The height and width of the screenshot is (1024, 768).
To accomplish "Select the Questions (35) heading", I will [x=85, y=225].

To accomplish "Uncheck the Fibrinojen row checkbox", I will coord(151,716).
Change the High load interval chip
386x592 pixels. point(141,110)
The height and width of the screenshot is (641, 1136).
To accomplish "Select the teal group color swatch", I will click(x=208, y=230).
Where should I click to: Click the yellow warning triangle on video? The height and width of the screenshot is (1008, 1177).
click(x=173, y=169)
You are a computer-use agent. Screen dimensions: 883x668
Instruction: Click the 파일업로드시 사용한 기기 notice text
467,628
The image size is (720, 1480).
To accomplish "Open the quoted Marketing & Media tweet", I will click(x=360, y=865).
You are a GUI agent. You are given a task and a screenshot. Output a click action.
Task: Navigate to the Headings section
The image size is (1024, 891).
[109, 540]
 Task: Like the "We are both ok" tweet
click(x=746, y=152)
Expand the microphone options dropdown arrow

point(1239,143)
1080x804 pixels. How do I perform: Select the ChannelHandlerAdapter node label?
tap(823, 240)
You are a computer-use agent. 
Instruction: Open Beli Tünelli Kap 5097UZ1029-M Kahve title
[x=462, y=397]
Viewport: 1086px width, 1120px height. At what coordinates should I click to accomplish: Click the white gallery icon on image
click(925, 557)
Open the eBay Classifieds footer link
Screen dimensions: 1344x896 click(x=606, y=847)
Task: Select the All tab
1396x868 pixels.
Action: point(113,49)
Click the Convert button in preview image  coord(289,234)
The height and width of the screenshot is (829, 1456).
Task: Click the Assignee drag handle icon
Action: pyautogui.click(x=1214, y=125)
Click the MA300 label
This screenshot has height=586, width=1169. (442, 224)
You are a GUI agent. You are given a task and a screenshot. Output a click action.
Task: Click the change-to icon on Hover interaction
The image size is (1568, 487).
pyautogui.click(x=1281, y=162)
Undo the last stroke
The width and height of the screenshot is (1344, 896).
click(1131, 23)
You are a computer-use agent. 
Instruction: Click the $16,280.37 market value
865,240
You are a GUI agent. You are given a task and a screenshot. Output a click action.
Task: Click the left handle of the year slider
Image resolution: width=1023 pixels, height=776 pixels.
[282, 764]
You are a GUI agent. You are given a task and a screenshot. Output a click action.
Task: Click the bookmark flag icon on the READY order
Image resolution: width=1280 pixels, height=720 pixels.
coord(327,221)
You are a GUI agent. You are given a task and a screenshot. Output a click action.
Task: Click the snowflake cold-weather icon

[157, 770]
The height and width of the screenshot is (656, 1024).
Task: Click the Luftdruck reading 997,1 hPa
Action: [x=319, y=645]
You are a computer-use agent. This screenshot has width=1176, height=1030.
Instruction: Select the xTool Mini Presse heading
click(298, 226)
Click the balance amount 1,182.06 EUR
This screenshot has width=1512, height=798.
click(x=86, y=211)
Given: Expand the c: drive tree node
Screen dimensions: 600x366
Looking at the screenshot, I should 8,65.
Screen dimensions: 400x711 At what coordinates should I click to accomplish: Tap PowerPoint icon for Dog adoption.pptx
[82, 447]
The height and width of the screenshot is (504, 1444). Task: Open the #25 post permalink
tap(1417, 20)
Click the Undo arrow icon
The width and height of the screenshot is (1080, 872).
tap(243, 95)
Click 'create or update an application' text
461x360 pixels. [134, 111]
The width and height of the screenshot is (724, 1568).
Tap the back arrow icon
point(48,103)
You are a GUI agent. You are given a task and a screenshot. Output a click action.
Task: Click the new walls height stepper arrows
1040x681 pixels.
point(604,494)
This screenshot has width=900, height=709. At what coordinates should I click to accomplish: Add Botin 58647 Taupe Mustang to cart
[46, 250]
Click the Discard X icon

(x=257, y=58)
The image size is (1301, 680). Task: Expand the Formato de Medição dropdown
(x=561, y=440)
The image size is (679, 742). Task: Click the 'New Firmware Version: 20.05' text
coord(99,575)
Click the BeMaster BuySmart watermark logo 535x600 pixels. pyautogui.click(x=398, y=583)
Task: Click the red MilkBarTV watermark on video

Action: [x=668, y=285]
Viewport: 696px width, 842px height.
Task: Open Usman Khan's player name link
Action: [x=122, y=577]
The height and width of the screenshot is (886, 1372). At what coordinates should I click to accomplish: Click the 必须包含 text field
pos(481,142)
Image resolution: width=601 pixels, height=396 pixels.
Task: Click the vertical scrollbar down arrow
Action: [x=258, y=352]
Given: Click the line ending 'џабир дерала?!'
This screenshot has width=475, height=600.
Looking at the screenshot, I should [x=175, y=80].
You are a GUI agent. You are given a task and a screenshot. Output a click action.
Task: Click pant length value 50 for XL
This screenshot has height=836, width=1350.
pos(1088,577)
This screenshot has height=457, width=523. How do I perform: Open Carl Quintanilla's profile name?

* [Task to carry out]: When you transcribe the listing, make each line match the original exactly.

* [Answer section]:
The height and width of the screenshot is (1024, 768).
To accomplish "Select the Questions (35) heading", I will [x=85, y=225].

To accomplish "Uncheck the Fibrinojen row checkbox", I will coord(151,716).
Change the High load interval chip
386x592 pixels. point(141,110)
The height and width of the screenshot is (641, 1136).
To accomplish "Select the teal group color swatch", I will click(x=208, y=230).
Where should I click to: Click the yellow warning triangle on video? The height and width of the screenshot is (1008, 1177).
click(x=173, y=169)
You are a computer-use agent. Screen dimensions: 883x668
Instruction: Click the 파일업로드시 사용한 기기 notice text
467,628
The image size is (720, 1480).
To accomplish "Open the quoted Marketing & Media tweet", I will click(x=360, y=865).
You are a GUI agent. You are given a task and a screenshot. Output a click action.
Task: Navigate to the Headings section
The image size is (1024, 891).
[109, 540]
 Task: Like the "We are both ok" tweet
click(x=746, y=152)
Expand the microphone options dropdown arrow

point(1239,143)
1080x804 pixels. How do I perform: Select the ChannelHandlerAdapter node label?
tap(823, 240)
You are a computer-use agent. 
Instruction: Open Beli Tünelli Kap 5097UZ1029-M Kahve title
[x=462, y=397]
Viewport: 1086px width, 1120px height. At what coordinates should I click to accomplish: Click the white gallery icon on image
click(925, 557)
Open the eBay Classifieds footer link
Screen dimensions: 1344x896 click(x=606, y=847)
Task: Select the All tab
1396x868 pixels.
Action: point(113,49)
Click the Convert button in preview image  coord(289,234)
The height and width of the screenshot is (829, 1456).
Task: Click the Assignee drag handle icon
Action: pyautogui.click(x=1214, y=125)
Click the MA300 label
This screenshot has height=586, width=1169. (442, 224)
You are a GUI agent. You are given a task and a screenshot. Output a click action.
Task: Click the change-to icon on Hover interaction
The image size is (1568, 487).
pyautogui.click(x=1281, y=162)
Undo the last stroke
The width and height of the screenshot is (1344, 896).
click(1131, 23)
You are a computer-use agent. 
Instruction: Click the $16,280.37 market value
865,240
You are a GUI agent. You are given a task and a screenshot. Output a click action.
Task: Click the left handle of the year slider
Image resolution: width=1023 pixels, height=776 pixels.
[282, 764]
You are a GUI agent. You are given a task and a screenshot. Output a click action.
Task: Click the bookmark flag icon on the READY order
Image resolution: width=1280 pixels, height=720 pixels.
coord(327,221)
You are a GUI agent. You are given a task and a screenshot. Output a click action.
Task: Click the snowflake cold-weather icon

[157, 770]
The height and width of the screenshot is (656, 1024).
Task: Click the Luftdruck reading 997,1 hPa
Action: [x=319, y=645]
You are a computer-use agent. This screenshot has width=1176, height=1030.
Instruction: Select the xTool Mini Presse heading
click(298, 226)
Click the balance amount 1,182.06 EUR
This screenshot has width=1512, height=798.
click(x=86, y=211)
Given: Expand the c: drive tree node
Screen dimensions: 600x366
Looking at the screenshot, I should 8,65.
Screen dimensions: 400x711 At what coordinates should I click to accomplish: Tap PowerPoint icon for Dog adoption.pptx
[82, 447]
The height and width of the screenshot is (504, 1444). Task: Open the #25 post permalink
tap(1417, 20)
Click the Undo arrow icon
The width and height of the screenshot is (1080, 872).
tap(243, 95)
Click 'create or update an application' text
461x360 pixels. [134, 111]
The width and height of the screenshot is (724, 1568).
Tap the back arrow icon
point(48,103)
You are a GUI agent. You are given a task and a screenshot. Output a click action.
Task: Click the new walls height stepper arrows
1040x681 pixels.
point(604,494)
This screenshot has width=900, height=709. At what coordinates should I click to accomplish: Add Botin 58647 Taupe Mustang to cart
[46, 250]
Click the Discard X icon

(x=257, y=58)
The image size is (1301, 680). Task: Expand the Formato de Medição dropdown
(x=561, y=440)
The image size is (679, 742). Task: Click the 'New Firmware Version: 20.05' text
coord(99,575)
Click the BeMaster BuySmart watermark logo 535x600 pixels. pyautogui.click(x=398, y=583)
Task: Click the red MilkBarTV watermark on video

Action: [x=668, y=285]
Viewport: 696px width, 842px height.
Task: Open Usman Khan's player name link
Action: [x=122, y=577]
The height and width of the screenshot is (886, 1372). At what coordinates should I click to accomplish: Click the 必须包含 text field
pos(481,142)
Image resolution: width=601 pixels, height=396 pixels.
Task: Click the vertical scrollbar down arrow
Action: [x=258, y=352]
Given: Click the line ending 'џабир дерала?!'
This screenshot has width=475, height=600.
Looking at the screenshot, I should [x=175, y=80].
You are a GUI agent. You are given a task and a screenshot. Output a click action.
Task: Click pant length value 50 for XL
This screenshot has height=836, width=1350.
pos(1088,577)
This screenshot has height=457, width=523. How do I perform: Open Carl Quintanilla's profile name?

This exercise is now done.